Tuesday, 5 February 2019
Ceisteanna ó Cheannairí - Leaders' Questions
Between 2011 and 2015, we were fighting for our survival as a country. Every major project was checked and scrutinised to control costs and deliver value for the people's money. This Fine Gael Government seems to have adopted a Celtic Tiger attitude towards overspending. Just ten months after telling us that the cost of the national children's hospital on the St. James's site was to be €938 million, Fine Gael is now telling us that the final cost could be €1.73 billion or more, nearly double the previous cost. As the Minister for Health, Deputy Harris, has said, we are at the point of no return. There is a vast crater in St. James's, and having dug themselves into this hole, the Government seems to have no choice but to keep digging to try to find a way out.
However, the Government's story does not stand up. We have been told that the civil servant appointed to the National Paediatric Hospital Development Board was there in a personal capacity. That is not true. The Department of Finance Circular 12/2010 sets out in detail that civil servants appointed to non-commercial boards must inform if a matter of serious concern arises. It is a requirement for civil servants on boards to ensure that their concerns are first raised at the board, noted in the minutes and actions agreed. The circular is crystal clear:
The Minister must be notified without delay where: (i) There are serious weakness in controls that have not been addressed despite being drawn to the attention of the board or the Chairman;
(ii) There is a significant strategic or reputational risk to the body that is not being addressed.
A Government circular overrides any confidentiality imposed by a board itself. How is it possible that this did not occur in one of the State's largest developments?How is it plausible that the Minister for Public Expenditure and Reform was unaware of cost overruns until November last, as he has asserted? The Minister for Health, Deputy Harris, has said that he was aware of some of the costs as early as last August. Did it really take another three months for the Minister, Deputy Donohoe, to be informed? Either he did not know what was going on and did nothing or else he did not know what was going on until November. It is unimaginable that the Minister for Public Expenditure and Reform was kept in complete ignorance of public expenditure.

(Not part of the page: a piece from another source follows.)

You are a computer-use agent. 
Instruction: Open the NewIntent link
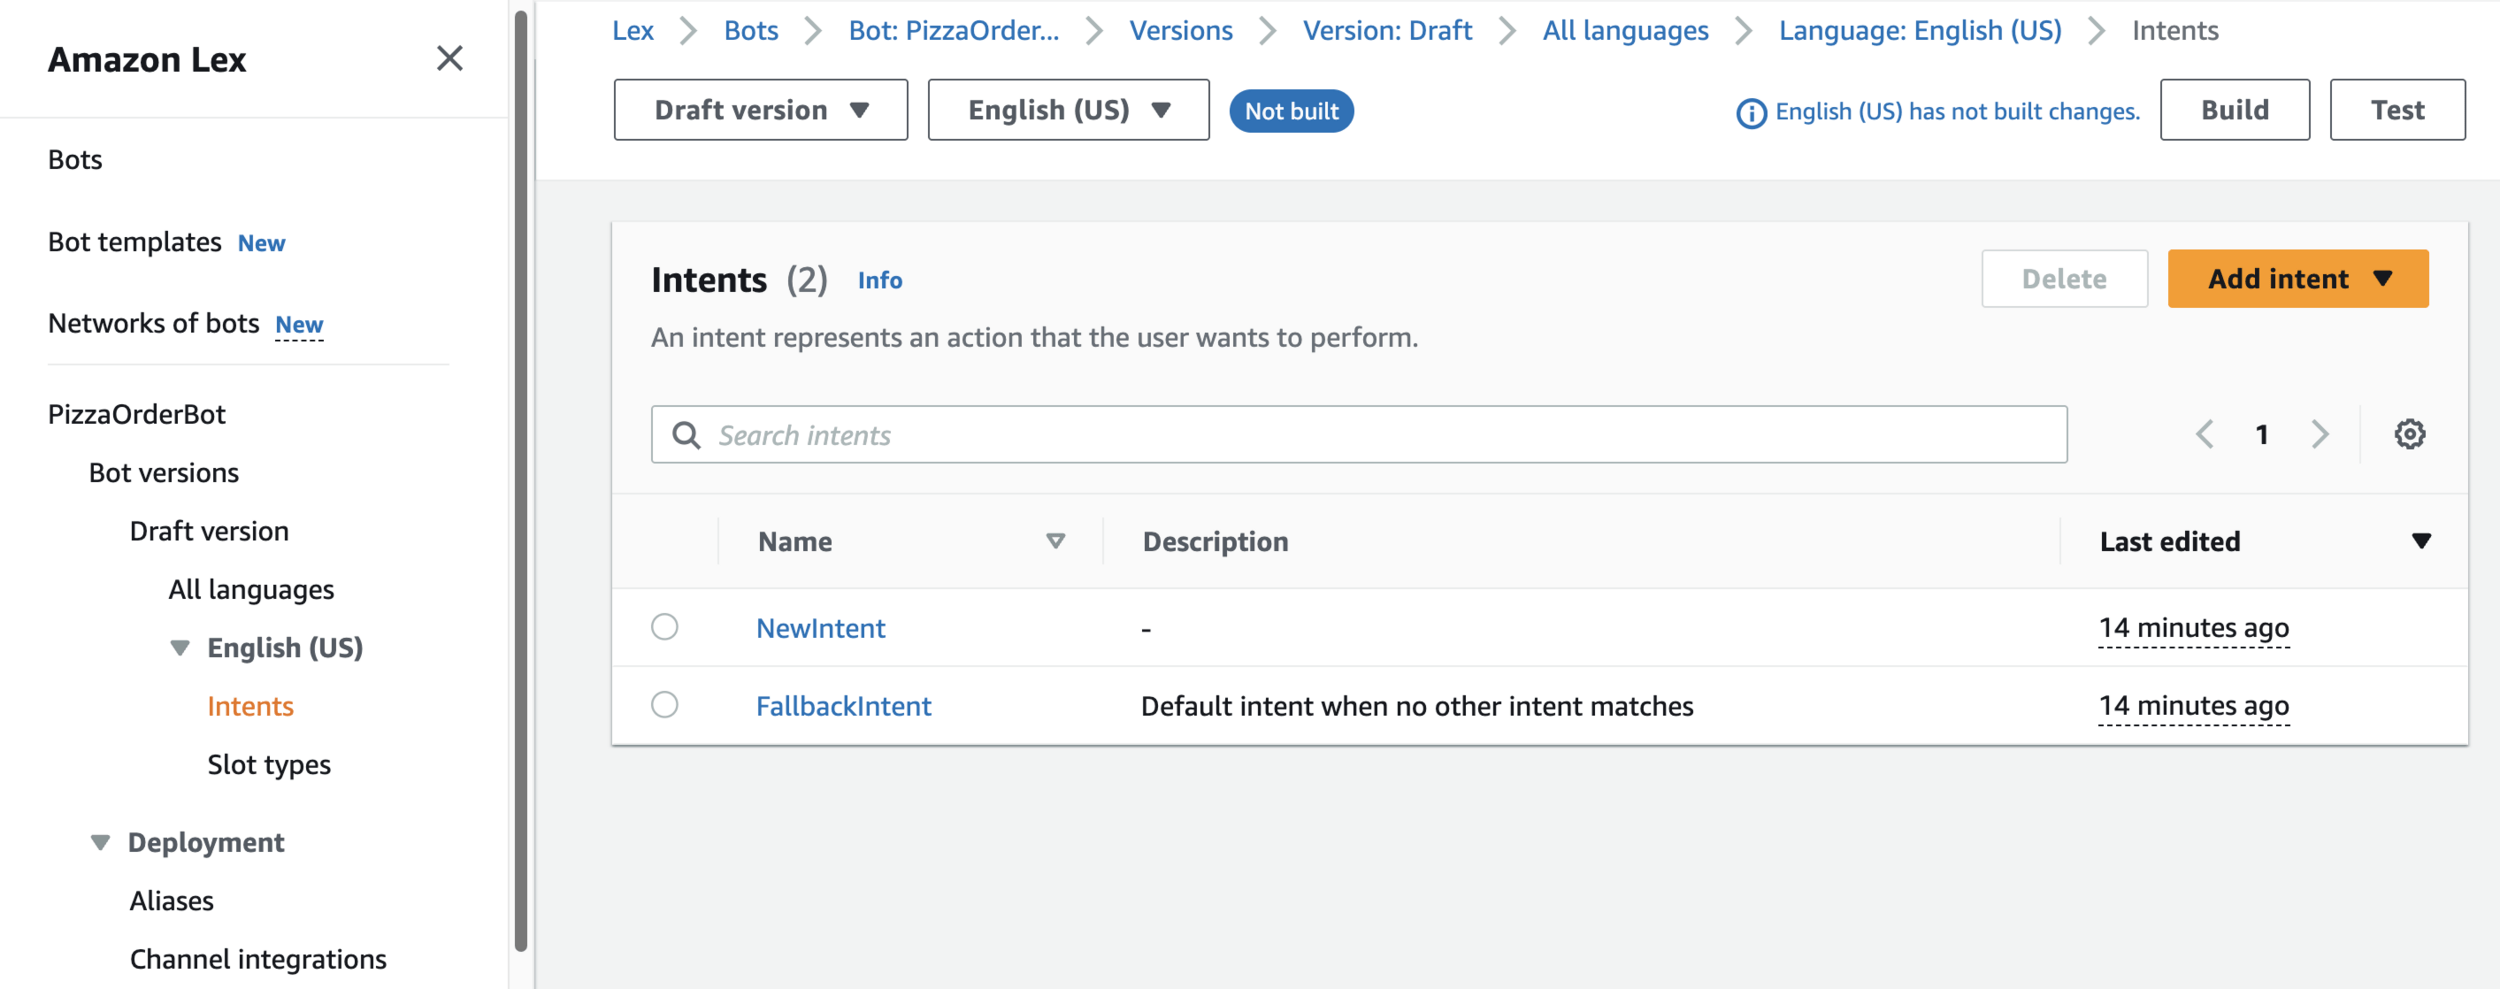820,628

Surely as the Minister overseeing public spending, he would have received monthly, if not weekly, updates on the progress of a project of this scale and significance. Why apparently did it take three months for the Minister for Health to inform the Minister for Public Expenditure and Reform about major cost overruns in the flagship programme of the Department of Health? How did the Government present a budget to this House at the end of last year that is already €100 million short in its capital programme?